Em entrevista à Ponte, a diarista Roseli Felix teve a casa atingida por bombas de gás lacrimogêneo. Seu filho de 7 anos passou mal. Ela vive na comunidade vizinha ao terreno onde estava a ocupação.

“Meu filho estava dormindo e acordou sufocado. Eles (PM) não respeitam ninguém. O pessoal aqui é tranquilo, estamos aqui por não temos onde morar. Tem mulher com um monte de criança pequena, foi demitida por causa da pandemia e não tem mais um teto. E agora? A gente só queria um pouco de dignidade”, relatou.

O Movimento dos Trabalhadores Rurais Sem Terra (MST) emitiu uma nota contra o despejo.

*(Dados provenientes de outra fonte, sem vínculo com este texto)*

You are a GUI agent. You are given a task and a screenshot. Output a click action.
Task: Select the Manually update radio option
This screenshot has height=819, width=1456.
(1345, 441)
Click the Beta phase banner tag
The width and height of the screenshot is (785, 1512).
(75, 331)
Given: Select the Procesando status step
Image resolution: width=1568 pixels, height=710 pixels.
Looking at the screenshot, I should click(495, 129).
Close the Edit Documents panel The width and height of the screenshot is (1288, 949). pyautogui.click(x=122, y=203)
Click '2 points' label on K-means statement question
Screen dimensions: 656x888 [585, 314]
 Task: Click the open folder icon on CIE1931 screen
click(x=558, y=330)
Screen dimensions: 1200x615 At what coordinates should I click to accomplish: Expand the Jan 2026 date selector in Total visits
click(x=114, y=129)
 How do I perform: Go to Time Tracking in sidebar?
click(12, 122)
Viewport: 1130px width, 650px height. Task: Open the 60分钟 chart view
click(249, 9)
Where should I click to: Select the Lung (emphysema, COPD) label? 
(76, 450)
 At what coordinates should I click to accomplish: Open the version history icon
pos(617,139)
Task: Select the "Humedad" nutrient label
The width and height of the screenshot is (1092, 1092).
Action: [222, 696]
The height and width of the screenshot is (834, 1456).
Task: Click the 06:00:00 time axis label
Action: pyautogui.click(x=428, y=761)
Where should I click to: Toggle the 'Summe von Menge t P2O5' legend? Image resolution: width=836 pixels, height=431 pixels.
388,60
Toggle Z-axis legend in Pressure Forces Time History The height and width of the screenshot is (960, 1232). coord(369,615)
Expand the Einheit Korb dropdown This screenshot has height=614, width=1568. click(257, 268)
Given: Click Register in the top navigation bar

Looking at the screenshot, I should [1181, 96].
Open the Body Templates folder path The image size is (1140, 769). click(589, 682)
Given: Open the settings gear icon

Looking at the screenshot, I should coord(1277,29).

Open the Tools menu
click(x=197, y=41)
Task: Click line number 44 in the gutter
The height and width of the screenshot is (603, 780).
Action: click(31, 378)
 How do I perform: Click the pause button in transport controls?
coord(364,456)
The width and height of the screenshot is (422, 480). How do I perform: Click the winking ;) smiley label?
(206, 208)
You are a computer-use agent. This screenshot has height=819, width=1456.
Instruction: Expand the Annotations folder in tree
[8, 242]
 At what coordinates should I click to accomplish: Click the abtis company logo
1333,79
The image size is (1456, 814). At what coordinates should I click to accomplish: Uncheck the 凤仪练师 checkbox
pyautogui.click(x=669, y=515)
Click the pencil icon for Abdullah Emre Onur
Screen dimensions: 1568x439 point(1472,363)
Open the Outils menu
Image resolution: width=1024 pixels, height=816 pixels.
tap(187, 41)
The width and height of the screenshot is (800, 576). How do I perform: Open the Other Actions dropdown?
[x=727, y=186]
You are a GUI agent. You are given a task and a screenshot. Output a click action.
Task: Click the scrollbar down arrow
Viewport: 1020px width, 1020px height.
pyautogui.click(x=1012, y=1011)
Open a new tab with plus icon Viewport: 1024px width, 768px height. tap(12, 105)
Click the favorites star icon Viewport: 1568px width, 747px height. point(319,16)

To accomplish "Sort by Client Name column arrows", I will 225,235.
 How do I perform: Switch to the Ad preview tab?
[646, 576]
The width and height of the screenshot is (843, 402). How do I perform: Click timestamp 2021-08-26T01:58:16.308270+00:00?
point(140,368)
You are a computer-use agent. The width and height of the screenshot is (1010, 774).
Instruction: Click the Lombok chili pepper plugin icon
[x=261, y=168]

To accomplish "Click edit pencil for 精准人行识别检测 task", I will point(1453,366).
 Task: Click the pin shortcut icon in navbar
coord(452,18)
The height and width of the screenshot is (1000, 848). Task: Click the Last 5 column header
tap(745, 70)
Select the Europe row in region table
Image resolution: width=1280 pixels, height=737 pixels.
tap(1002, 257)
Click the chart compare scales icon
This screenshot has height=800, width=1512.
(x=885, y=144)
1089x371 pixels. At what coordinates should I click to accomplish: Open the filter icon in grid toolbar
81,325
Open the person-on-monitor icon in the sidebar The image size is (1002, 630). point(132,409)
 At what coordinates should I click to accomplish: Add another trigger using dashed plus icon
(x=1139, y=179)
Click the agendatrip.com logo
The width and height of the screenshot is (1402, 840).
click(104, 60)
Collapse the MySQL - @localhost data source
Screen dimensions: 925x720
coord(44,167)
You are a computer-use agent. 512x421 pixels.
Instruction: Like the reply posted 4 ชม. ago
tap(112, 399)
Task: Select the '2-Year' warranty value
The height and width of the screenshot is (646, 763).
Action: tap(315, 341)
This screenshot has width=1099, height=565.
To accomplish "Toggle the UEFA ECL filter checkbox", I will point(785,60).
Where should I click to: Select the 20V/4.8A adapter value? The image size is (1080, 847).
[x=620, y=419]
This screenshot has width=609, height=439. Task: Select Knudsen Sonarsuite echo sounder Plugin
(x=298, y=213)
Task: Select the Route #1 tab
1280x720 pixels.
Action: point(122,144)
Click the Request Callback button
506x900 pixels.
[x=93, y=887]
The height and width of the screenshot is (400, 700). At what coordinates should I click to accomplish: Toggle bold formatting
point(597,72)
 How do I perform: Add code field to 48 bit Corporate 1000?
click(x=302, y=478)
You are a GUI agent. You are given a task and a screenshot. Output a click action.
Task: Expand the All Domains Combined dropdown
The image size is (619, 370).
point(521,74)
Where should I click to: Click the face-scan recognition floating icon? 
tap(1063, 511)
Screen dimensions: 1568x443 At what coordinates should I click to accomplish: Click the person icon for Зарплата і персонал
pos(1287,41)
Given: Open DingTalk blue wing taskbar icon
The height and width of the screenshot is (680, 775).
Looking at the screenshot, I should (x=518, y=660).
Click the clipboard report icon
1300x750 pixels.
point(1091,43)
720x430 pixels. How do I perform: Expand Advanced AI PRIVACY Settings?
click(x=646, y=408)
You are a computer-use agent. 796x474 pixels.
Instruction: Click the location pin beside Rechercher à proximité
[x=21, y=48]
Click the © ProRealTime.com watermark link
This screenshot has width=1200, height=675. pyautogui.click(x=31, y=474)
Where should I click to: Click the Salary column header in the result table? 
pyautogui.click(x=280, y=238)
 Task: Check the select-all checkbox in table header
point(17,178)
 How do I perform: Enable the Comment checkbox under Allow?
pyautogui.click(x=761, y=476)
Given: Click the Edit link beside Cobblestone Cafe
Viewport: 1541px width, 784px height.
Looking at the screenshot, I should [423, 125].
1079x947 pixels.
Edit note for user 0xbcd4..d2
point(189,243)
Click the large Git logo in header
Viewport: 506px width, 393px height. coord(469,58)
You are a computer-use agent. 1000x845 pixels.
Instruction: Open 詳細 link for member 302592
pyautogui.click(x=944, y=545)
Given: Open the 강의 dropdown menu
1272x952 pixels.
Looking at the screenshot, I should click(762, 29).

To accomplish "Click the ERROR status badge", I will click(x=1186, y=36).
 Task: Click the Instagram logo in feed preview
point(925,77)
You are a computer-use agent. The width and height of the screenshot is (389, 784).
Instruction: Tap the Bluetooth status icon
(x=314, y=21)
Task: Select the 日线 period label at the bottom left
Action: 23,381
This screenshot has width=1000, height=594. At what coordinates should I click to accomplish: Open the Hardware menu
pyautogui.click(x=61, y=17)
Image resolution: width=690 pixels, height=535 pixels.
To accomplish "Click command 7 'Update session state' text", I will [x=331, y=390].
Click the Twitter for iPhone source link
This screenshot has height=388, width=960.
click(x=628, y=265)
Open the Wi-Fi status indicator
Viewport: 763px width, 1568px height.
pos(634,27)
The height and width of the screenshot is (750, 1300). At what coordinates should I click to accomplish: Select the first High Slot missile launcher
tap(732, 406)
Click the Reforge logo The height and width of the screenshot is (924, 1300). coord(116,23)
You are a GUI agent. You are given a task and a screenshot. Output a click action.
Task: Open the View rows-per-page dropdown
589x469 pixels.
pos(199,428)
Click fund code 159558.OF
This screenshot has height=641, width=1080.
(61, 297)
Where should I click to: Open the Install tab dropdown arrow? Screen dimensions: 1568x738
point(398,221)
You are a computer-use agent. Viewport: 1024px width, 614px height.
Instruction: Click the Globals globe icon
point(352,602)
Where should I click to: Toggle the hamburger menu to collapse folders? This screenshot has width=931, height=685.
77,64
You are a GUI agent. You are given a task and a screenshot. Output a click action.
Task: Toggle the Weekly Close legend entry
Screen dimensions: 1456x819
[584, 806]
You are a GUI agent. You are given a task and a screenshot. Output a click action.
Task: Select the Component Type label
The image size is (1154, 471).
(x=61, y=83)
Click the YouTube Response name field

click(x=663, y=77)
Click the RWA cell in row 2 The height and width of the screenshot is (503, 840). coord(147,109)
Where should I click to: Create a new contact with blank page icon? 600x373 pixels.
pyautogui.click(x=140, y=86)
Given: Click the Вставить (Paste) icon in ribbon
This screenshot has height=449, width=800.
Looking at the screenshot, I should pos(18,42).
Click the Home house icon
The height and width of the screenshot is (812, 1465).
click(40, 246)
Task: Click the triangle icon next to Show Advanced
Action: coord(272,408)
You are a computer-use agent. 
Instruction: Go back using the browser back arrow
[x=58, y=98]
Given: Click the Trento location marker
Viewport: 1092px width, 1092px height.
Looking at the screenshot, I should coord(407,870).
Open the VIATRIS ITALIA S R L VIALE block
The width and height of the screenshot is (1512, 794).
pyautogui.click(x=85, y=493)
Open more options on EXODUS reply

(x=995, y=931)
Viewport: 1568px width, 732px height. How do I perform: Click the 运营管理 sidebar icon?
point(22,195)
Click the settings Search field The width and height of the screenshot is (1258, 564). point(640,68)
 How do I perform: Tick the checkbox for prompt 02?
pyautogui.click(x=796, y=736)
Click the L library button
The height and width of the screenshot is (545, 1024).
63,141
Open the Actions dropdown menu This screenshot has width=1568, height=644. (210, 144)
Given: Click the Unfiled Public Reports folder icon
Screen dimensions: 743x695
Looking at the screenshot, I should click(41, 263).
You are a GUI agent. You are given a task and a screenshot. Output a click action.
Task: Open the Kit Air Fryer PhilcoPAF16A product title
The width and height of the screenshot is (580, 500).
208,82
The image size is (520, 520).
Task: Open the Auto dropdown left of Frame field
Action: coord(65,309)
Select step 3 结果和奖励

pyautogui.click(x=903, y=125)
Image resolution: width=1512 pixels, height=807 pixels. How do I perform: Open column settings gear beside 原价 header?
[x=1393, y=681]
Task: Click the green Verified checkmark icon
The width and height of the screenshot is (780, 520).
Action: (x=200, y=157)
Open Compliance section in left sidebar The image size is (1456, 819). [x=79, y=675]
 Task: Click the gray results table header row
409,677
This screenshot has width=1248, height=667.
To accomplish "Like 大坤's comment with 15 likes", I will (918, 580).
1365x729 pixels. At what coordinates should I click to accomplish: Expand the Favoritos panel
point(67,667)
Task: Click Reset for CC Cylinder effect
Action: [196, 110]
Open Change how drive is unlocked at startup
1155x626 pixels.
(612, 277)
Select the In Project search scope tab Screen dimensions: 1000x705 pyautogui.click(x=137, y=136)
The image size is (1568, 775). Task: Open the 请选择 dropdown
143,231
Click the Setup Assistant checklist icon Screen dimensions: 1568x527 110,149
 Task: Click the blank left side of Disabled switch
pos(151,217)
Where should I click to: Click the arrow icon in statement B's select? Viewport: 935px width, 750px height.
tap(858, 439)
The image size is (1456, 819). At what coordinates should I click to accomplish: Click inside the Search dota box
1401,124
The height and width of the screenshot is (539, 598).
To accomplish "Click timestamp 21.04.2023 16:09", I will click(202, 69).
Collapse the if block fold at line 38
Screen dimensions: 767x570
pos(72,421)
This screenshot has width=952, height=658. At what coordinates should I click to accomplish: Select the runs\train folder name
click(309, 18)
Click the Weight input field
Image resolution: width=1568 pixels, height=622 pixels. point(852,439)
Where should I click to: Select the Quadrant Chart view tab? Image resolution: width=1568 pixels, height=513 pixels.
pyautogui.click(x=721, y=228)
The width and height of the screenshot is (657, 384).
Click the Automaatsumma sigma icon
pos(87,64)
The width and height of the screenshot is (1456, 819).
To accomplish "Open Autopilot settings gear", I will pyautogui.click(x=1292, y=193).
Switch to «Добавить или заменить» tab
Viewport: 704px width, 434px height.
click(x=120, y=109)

De acordo com eles, a área pertence à vários herdeiros de um advogado e estava abandonada, servindo apenas para especulação imobiliária, sem nenhum uso.

O movimento afirma que a decisão da juíza coloca em risco a vida de muitas pessoas. “Os sem teto ocupam a área desde janeiro, na luta pelo direito a moradia. A assessoria jurídica tentou impedir o despejo, alegando questão humanitária e apelando ao bom senso diante diante da maior pandemia dos últimos tempos, mas ignoraram o risco de morte que estão impondo à essas famílias”, lamentou.